### Goal
Write out every line of the data below as a numbered list, leaving out any blank lines.

:: Dataset records

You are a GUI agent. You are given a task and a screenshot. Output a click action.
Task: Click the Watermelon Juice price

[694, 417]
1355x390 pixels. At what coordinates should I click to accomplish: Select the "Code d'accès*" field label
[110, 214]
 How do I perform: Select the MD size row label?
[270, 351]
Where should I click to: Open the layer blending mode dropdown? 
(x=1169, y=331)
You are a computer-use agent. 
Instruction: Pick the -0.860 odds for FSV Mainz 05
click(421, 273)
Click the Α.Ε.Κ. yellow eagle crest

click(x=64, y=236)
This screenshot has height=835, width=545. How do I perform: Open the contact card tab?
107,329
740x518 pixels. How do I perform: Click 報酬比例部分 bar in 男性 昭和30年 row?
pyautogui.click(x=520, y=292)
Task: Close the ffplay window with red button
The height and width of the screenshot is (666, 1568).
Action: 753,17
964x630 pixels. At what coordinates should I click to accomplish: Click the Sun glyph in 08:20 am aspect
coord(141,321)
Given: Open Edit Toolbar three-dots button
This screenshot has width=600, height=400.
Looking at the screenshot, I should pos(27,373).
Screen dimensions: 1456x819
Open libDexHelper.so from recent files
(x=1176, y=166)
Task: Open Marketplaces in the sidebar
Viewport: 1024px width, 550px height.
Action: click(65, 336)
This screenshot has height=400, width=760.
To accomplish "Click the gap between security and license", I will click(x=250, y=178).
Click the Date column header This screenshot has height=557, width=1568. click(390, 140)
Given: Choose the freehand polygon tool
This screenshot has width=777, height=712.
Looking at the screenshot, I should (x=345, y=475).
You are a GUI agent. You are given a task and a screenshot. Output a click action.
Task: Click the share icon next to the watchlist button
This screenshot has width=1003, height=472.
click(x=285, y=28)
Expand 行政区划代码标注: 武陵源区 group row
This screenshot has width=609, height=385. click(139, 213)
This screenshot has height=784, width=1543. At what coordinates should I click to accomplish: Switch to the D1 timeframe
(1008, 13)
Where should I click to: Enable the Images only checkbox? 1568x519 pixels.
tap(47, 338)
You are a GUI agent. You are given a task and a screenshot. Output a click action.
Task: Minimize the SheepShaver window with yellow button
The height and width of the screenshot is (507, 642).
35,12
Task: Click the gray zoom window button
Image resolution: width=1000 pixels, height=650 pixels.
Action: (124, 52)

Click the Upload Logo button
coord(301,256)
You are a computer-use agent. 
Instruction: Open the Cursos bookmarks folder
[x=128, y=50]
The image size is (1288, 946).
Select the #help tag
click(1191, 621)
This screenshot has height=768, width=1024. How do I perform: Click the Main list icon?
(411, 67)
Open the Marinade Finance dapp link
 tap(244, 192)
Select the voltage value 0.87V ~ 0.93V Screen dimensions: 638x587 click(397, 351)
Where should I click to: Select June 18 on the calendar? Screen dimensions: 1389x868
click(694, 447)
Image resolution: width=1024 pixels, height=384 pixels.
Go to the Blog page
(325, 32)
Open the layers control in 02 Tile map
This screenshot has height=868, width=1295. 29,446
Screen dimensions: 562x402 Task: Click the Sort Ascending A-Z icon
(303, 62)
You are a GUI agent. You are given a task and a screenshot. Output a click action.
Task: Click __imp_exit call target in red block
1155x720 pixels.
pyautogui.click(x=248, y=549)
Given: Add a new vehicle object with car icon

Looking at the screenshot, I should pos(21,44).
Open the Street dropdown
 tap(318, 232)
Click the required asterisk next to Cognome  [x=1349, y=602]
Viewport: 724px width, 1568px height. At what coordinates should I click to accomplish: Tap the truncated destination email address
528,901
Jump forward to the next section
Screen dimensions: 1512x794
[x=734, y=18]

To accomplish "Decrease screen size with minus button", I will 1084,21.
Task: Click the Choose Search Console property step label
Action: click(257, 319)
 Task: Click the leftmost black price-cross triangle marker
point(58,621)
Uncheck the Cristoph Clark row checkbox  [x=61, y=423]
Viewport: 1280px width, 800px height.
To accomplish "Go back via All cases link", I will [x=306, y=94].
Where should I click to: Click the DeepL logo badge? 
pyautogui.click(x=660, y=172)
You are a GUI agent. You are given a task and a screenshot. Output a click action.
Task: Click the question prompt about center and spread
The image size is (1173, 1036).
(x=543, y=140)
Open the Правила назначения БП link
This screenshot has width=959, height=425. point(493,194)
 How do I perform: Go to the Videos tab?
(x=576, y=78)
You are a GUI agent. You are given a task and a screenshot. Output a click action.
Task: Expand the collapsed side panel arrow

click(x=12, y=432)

::::

### Full response
1. You are a GUI agent. You are given a task and a screenshot. Output a click action.
2. Task: Click the Watermelon Juice price
3. [694, 417]
4. 1355x390 pixels. At what coordinates should I click to accomplish: Select the "Code d'accès*" field label
5. [110, 214]
6.  How do I perform: Select the MD size row label?
7. [270, 351]
8. Where should I click to: Open the layer blending mode dropdown? 
9. (x=1169, y=331)
10. You are a computer-use agent. 
11. Instruction: Pick the -0.860 odds for FSV Mainz 05
12. click(421, 273)
13. Click the Α.Ε.Κ. yellow eagle crest
14. click(x=64, y=236)
15. This screenshot has height=835, width=545. How do I perform: Open the contact card tab?
16. 107,329
17. 740x518 pixels. How do I perform: Click 報酬比例部分 bar in 男性 昭和30年 row?
18. pyautogui.click(x=520, y=292)
19. Task: Close the ffplay window with red button
20. The height and width of the screenshot is (666, 1568).
21. Action: 753,17
22. 964x630 pixels. At what coordinates should I click to accomplish: Click the Sun glyph in 08:20 am aspect
23. coord(141,321)
24. Given: Open Edit Toolbar three-dots button
25. This screenshot has width=600, height=400.
26. Looking at the screenshot, I should pos(27,373).
27. Screen dimensions: 1456x819
28. Open libDexHelper.so from recent files
29. (x=1176, y=166)
30. Task: Open Marketplaces in the sidebar
31. Viewport: 1024px width, 550px height.
32. Action: click(65, 336)
33. This screenshot has height=400, width=760.
34. To accomplish "Click the gap between security and license", I will click(x=250, y=178).
35. Click the Date column header This screenshot has height=557, width=1568. click(390, 140)
36. Given: Choose the freehand polygon tool
37. This screenshot has width=777, height=712.
38. Looking at the screenshot, I should (x=345, y=475).
39. You are a GUI agent. You are given a task and a screenshot. Output a click action.
40. Task: Click the share icon next to the watchlist button
41. This screenshot has width=1003, height=472.
42. click(x=285, y=28)
43. Expand 行政区划代码标注: 武陵源区 group row
44. This screenshot has width=609, height=385. click(139, 213)
45. This screenshot has height=784, width=1543. At what coordinates should I click to accomplish: Switch to the D1 timeframe
46. (1008, 13)
47. Where should I click to: Enable the Images only checkbox? 1568x519 pixels.
48. tap(47, 338)
49. You are a GUI agent. You are given a task and a screenshot. Output a click action.
50. Task: Minimize the SheepShaver window with yellow button
51. The height and width of the screenshot is (507, 642).
52. 35,12
53. Task: Click the gray zoom window button
54. Image resolution: width=1000 pixels, height=650 pixels.
55. Action: (124, 52)
56. Click the Upload Logo button
57. coord(301,256)
58. You are a computer-use agent. 
59. Instruction: Open the Cursos bookmarks folder
60. [x=128, y=50]
61. The image size is (1288, 946).
62. Select the #help tag
63. click(1191, 621)
64. This screenshot has height=768, width=1024. How do I perform: Click the Main list icon?
65. (411, 67)
66. Open the Marinade Finance dapp link
67.  tap(244, 192)
68. Select the voltage value 0.87V ~ 0.93V Screen dimensions: 638x587 click(397, 351)
69. Where should I click to: Select June 18 on the calendar? Screen dimensions: 1389x868
70. click(694, 447)
71. Image resolution: width=1024 pixels, height=384 pixels.
72. Go to the Blog page
73. (325, 32)
74. Open the layers control in 02 Tile map
75. This screenshot has height=868, width=1295. 29,446
76. Screen dimensions: 562x402 Task: Click the Sort Ascending A-Z icon
77. (303, 62)
78. You are a GUI agent. You are given a task and a screenshot. Output a click action.
79. Task: Click __imp_exit call target in red block
80. 1155x720 pixels.
81. pyautogui.click(x=248, y=549)
82. Given: Add a new vehicle object with car icon
83. Looking at the screenshot, I should pos(21,44).
84. Open the Street dropdown
85.  tap(318, 232)
86. Click the required asterisk next to Cognome  [x=1349, y=602]
87. Viewport: 724px width, 1568px height. At what coordinates should I click to accomplish: Tap the truncated destination email address
88. 528,901
89. Jump forward to the next section
90. Screen dimensions: 1512x794
91. [x=734, y=18]
92. To accomplish "Decrease screen size with minus button", I will 1084,21.
93. Task: Click the Choose Search Console property step label
94. Action: click(257, 319)
95.  Task: Click the leftmost black price-cross triangle marker
96. point(58,621)
97. Uncheck the Cristoph Clark row checkbox  [x=61, y=423]
98. Viewport: 1280px width, 800px height.
99. To accomplish "Go back via All cases link", I will [x=306, y=94].
100. Where should I click to: Click the DeepL logo badge? 
101. pyautogui.click(x=660, y=172)
102. You are a GUI agent. You are given a task and a screenshot. Output a click action.
103. Task: Click the question prompt about center and spread
104. The image size is (1173, 1036).
105. (x=543, y=140)
106. Open the Правила назначения БП link
107. This screenshot has width=959, height=425. point(493,194)
108.  How do I perform: Go to the Videos tab?
109. (x=576, y=78)
110. You are a GUI agent. You are given a task and a screenshot. Output a click action.
111. Task: Expand the collapsed side panel arrow
112. click(x=12, y=432)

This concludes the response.